Diagnosi Morfologica

Identificazione di funghi mediante analisi morfologica

L'analisi prevede una prima osservazione macromorfologica ad occhio nudo e con l'ausilio di uno stereomicroscopio, ed una seconda osservazione micromorfologica con microscopio ottico composto.


Caso di studio: per una nota industria alimentare abbiamo svolto un'analisi morfologica dei funghi eduli secchi utilizzati in preparazioni per risotti, al fine di confermare le specie di appartenenza.


Identificazione morfologica di micorrize di tartufi

Ogni apice radicale viene osservato allo stereomicroscopio e al microscopio composto; l'analisi si basa sull'esame della struttura della micoclena e del micelio matricale ed extramatricale degli apici micorrizzati.
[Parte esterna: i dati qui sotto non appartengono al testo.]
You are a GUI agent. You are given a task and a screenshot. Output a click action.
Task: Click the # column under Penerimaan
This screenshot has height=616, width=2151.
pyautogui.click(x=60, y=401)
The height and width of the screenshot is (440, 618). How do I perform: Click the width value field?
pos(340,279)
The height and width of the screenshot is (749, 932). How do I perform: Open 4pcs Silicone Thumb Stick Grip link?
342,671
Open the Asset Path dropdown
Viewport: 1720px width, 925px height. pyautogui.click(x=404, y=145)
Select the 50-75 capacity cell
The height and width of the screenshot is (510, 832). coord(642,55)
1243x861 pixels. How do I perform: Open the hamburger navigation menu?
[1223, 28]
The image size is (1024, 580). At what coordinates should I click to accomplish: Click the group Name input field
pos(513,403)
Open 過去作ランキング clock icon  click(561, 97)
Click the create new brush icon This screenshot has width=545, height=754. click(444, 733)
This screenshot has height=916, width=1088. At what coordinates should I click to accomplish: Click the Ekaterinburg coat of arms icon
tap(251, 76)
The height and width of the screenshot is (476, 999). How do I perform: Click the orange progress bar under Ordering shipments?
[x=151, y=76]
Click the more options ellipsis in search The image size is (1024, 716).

Se richiesto, può essere effettuata anche un'analisi quantitativa sulla base conteggio del numero di apici micorrizati rispetto al numero totale di apici osservati.

Caso di studio: su richiesta di un tartuficultore che possiede un impianto di piante micorrizzate con T. brumale, abbiamo eseguito analisi morfologiche per controllare la presenza all'interno delle radici di questa specie e di eventuali altre specie fungine potenzialmente competitrici.


Alla conclusione delle analisi viene fornito al cliente un referto dettagliato in cui vengono indicati la tipologia e lo stato di conservazione dei campioni ricevuti, la metodologia utilizzata per l'analisi, il risultato dell'analisi ed un eventuale commento.